By , 2010年1月23日 8:43 AM

「医薬品クライシス 78兆円市場の激震 (佐藤健太郎, 新潮新書)」を読み終えました。

創薬の側から薬を語ったもので、新鮮でした。医師とは全然別の角度から薬を見ているのですが、薬に対する考え方は非常に似ていると思いました。

どこがかというと、「副作用のない薬は存在しない」ということで、どこまでリスクを背負って効果を追及するかというバランスの問題です。安全は求められるものですが、世の中に「絶対」はないのです。タミフルやイレッサの話も本書に登場しますが、私がこれまでブログで書いてきたのとかなり似た意見です。本書に登場する寺田寅彦の言葉、「ものをこわがらな過ぎたり、こわがり過ぎたりするのはやさしいが、正当にこわがることはなかなかむつかしい」というのがありますが、まさにその通りと思います。
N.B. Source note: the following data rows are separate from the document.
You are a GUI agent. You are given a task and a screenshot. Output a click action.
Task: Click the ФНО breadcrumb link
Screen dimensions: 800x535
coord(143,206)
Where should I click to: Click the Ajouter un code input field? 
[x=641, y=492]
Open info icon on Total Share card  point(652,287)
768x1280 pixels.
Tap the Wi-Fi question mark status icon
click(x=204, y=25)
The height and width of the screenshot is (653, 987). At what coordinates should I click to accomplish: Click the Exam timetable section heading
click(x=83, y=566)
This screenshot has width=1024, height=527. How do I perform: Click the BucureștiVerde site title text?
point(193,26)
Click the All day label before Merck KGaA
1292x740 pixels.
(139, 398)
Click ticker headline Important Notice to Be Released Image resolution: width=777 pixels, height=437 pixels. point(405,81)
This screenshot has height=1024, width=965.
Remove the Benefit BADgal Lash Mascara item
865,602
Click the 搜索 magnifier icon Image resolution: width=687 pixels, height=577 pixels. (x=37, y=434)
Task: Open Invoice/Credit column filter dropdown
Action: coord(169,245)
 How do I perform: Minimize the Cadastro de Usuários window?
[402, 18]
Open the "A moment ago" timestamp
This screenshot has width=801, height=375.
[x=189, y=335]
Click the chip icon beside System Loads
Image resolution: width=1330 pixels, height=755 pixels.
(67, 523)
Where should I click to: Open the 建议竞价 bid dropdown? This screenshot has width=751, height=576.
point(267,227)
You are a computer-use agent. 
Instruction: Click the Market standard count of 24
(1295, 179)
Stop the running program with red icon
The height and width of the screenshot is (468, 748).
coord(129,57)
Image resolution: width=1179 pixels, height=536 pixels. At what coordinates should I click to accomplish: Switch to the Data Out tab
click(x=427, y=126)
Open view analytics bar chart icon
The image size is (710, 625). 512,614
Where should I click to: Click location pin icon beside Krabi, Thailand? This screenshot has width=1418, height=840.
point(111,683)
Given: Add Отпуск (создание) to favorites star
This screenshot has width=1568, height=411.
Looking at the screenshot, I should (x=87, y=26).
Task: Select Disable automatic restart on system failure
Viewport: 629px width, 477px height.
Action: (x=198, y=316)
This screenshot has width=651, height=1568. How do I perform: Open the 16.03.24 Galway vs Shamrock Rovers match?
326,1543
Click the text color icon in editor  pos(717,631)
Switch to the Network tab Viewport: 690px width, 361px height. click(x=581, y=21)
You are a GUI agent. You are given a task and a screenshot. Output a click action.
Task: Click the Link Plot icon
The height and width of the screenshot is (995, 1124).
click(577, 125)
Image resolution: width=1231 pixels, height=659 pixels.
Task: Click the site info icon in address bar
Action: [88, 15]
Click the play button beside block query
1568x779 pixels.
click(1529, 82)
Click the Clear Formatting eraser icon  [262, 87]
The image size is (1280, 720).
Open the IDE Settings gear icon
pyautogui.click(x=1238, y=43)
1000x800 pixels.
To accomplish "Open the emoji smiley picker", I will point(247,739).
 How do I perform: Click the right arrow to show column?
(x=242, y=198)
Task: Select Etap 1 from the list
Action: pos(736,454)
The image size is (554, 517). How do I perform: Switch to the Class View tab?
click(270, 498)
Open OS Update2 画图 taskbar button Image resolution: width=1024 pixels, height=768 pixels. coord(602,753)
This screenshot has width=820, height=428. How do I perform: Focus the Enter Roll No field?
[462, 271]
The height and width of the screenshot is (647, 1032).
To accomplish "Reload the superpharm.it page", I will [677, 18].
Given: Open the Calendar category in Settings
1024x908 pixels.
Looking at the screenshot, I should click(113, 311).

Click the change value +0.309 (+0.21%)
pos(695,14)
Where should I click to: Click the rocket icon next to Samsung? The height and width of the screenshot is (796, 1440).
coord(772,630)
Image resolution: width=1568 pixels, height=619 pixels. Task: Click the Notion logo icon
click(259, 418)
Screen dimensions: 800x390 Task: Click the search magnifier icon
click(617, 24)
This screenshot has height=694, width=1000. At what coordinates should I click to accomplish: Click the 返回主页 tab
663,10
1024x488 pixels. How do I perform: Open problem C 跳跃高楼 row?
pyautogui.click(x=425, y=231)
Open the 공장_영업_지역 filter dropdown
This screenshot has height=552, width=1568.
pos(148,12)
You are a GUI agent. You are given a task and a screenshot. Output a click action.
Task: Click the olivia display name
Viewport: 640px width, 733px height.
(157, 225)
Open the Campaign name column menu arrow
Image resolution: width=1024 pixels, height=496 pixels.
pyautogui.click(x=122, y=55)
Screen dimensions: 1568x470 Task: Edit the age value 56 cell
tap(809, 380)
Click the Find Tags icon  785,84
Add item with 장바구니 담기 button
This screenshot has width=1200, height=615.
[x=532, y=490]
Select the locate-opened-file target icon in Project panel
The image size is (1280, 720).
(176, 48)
開発現場の話は初めて読む話が多かったです。創薬の困難さは有る程度知っていましたが、「現在、医薬を自前で新しく創り出せる能力のある国は、日米英仏独の他、スイス・デンマーク・ベルギーなど、世界でも十カ国に満たない」とか、「多くの場合ここ (※第III相試験後の審査) に至るまで、プロジェクトの開始から十五年ほどの期間を要するのが普通だ。」というのは、そこまでとは知りませんでした。最近は、研究費の高騰や審査の厳格化などにより、新薬の開発が頭打ちになっているようです。製薬会社の業績悪化は、優秀な人材の喪失につながっているようです。

また、一生に一つも薬を市場に登場させられずに現場をさる研究者が大部分らしいですが、開発した社員も十分評価されていないのが現状らしいです。年間 4000億円売り上げるクレストールを開発した社員が、報酬として当初受け取ったのはわずか 15000円だったそうです。その後会社側は 1450万円を提示したらしいですが、家一軒建たない値段。報われない話です。

さて、居酒屋で飲みながら本書を読んでいて、Twitterで以下のようにつぶやきました。

migunosuke「医薬品クライシス」という本を読みながら酒。面白い
6:51 PM Jan 21st from NatsuLiphone
migunosuke真っ当な内容だと感じましたが、どんな方なんですか?RT @az4u: 佐藤さんの本の読者発見! → RT @migunosuke: 「医薬品クライシス」という本を読みながら酒。面白い
7:27 PM Jan 21st from NatsuLiphone

そしてら、なんと著者からレス。

OrgChemMuse@migunosukeご購読ありがとうございます。以前は某製薬企業にいましたが、今は物書き兼大学の広報をやっている者です。現場の方からの「真っ当な内容」という評価は大変嬉しいです。
11:12 PM Jan 21st from HootSuite migunosuke宛

著者の方のブログも面白いのでお勧めしておきます。